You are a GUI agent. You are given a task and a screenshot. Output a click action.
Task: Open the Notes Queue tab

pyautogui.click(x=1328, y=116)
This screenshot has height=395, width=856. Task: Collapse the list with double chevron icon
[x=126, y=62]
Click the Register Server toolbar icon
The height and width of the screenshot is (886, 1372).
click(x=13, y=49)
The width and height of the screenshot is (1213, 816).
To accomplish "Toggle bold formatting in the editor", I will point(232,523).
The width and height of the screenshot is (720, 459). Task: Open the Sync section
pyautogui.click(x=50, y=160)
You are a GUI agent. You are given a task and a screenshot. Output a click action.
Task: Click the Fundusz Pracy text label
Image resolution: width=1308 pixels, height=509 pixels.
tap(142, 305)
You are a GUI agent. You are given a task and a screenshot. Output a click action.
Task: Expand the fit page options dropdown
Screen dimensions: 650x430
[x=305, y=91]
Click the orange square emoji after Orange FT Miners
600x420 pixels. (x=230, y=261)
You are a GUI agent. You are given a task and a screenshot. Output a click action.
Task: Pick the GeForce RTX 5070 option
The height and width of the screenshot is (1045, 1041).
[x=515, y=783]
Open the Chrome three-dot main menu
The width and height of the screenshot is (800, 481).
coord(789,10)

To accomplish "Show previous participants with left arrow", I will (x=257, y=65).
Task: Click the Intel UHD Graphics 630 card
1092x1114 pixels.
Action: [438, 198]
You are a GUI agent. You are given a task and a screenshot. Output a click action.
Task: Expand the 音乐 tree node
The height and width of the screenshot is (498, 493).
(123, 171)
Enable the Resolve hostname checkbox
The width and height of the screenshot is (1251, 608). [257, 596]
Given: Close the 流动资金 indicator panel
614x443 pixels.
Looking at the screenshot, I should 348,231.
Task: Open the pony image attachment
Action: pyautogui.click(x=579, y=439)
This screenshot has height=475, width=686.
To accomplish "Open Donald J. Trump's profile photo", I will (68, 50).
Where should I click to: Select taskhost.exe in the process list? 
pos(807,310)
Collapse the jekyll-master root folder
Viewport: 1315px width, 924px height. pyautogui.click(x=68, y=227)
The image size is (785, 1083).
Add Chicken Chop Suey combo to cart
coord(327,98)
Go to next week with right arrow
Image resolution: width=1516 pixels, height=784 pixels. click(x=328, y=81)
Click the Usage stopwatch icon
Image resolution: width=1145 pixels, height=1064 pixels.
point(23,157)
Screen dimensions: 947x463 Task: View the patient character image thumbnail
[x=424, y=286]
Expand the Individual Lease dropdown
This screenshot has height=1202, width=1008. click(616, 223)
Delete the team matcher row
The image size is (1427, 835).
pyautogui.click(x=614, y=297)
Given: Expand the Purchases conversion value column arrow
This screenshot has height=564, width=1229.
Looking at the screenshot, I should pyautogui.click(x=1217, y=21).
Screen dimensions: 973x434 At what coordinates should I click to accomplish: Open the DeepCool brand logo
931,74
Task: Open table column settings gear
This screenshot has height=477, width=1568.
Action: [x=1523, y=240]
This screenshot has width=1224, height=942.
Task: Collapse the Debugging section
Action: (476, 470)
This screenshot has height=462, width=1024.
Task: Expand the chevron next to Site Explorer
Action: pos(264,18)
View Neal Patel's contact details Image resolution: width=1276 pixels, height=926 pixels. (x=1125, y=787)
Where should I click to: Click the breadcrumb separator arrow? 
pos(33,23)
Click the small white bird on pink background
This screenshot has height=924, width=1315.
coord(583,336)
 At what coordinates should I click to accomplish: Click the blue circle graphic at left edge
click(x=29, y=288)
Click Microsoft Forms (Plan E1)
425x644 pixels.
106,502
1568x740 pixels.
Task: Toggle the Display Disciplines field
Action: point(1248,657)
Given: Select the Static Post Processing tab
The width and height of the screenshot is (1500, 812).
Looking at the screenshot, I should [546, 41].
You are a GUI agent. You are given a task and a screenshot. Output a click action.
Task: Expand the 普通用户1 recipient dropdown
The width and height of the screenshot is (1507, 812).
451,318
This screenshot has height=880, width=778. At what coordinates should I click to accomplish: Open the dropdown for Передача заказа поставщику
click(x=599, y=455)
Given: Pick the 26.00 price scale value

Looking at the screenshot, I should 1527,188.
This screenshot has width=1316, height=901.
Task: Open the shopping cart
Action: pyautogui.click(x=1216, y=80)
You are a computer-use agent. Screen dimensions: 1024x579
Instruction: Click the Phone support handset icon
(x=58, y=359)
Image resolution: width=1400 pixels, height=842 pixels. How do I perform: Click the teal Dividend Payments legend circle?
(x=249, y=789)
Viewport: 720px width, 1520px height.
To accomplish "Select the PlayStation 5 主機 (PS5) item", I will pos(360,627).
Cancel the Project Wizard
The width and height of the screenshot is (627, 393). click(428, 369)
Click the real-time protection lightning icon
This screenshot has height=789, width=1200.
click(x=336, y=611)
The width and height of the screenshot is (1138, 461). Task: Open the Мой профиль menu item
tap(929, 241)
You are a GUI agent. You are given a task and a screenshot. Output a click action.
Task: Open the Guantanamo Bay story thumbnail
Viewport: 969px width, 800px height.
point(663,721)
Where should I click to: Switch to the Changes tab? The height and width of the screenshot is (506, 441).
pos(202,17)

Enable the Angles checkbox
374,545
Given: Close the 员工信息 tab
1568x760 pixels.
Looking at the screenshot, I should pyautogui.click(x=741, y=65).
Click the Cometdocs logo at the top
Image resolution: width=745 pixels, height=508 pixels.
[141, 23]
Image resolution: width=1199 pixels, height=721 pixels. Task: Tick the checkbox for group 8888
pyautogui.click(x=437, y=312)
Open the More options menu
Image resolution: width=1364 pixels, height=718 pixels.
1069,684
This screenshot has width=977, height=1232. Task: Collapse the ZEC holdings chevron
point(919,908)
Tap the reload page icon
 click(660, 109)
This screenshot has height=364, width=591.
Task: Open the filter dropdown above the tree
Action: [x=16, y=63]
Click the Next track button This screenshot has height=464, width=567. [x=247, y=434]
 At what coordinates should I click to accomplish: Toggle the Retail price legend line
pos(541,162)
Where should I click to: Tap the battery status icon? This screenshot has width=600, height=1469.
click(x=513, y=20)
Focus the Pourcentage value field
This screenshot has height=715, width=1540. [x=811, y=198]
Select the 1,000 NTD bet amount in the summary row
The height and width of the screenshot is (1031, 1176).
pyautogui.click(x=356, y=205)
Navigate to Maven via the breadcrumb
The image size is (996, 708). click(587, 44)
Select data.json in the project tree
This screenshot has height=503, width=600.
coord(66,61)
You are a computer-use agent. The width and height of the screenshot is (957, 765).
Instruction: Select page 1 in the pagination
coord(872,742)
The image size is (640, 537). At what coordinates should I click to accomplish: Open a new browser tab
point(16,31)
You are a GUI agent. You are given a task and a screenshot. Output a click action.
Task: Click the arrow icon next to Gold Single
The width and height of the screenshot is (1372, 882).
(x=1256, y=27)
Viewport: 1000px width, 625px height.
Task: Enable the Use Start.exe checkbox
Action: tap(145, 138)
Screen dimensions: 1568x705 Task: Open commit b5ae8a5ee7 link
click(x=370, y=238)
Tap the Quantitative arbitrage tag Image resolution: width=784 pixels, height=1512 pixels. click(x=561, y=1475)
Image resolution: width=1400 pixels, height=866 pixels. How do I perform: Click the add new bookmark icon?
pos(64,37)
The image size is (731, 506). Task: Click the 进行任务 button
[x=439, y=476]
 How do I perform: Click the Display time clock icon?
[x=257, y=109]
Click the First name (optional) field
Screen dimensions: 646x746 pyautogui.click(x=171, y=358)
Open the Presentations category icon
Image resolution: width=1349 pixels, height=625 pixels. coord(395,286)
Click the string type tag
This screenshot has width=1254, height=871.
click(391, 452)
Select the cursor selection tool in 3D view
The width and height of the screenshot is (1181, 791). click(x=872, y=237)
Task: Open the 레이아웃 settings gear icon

════════════════════

> **DESCRIPTION OF THE TASK**:
What are the lines, exactly as written above, from the line with "Where should I click to: Select" to the line with "Task: Open table column settings gear", both included? Output only those.

> **OUTPUT FOR THIS TASK**:
Where should I click to: Select taskhost.exe in the process list? 
pos(807,310)
Collapse the jekyll-master root folder
Viewport: 1315px width, 924px height. pyautogui.click(x=68, y=227)
The image size is (785, 1083).
Add Chicken Chop Suey combo to cart
coord(327,98)
Go to next week with right arrow
Image resolution: width=1516 pixels, height=784 pixels. click(x=328, y=81)
Click the Usage stopwatch icon
Image resolution: width=1145 pixels, height=1064 pixels.
point(23,157)
Screen dimensions: 947x463 Task: View the patient character image thumbnail
[x=424, y=286]
Expand the Individual Lease dropdown
This screenshot has height=1202, width=1008. click(616, 223)
Delete the team matcher row
The image size is (1427, 835).
pyautogui.click(x=614, y=297)
Given: Expand the Purchases conversion value column arrow
This screenshot has height=564, width=1229.
Looking at the screenshot, I should pyautogui.click(x=1217, y=21).
Screen dimensions: 973x434 At what coordinates should I click to accomplish: Open the DeepCool brand logo
931,74
Task: Open table column settings gear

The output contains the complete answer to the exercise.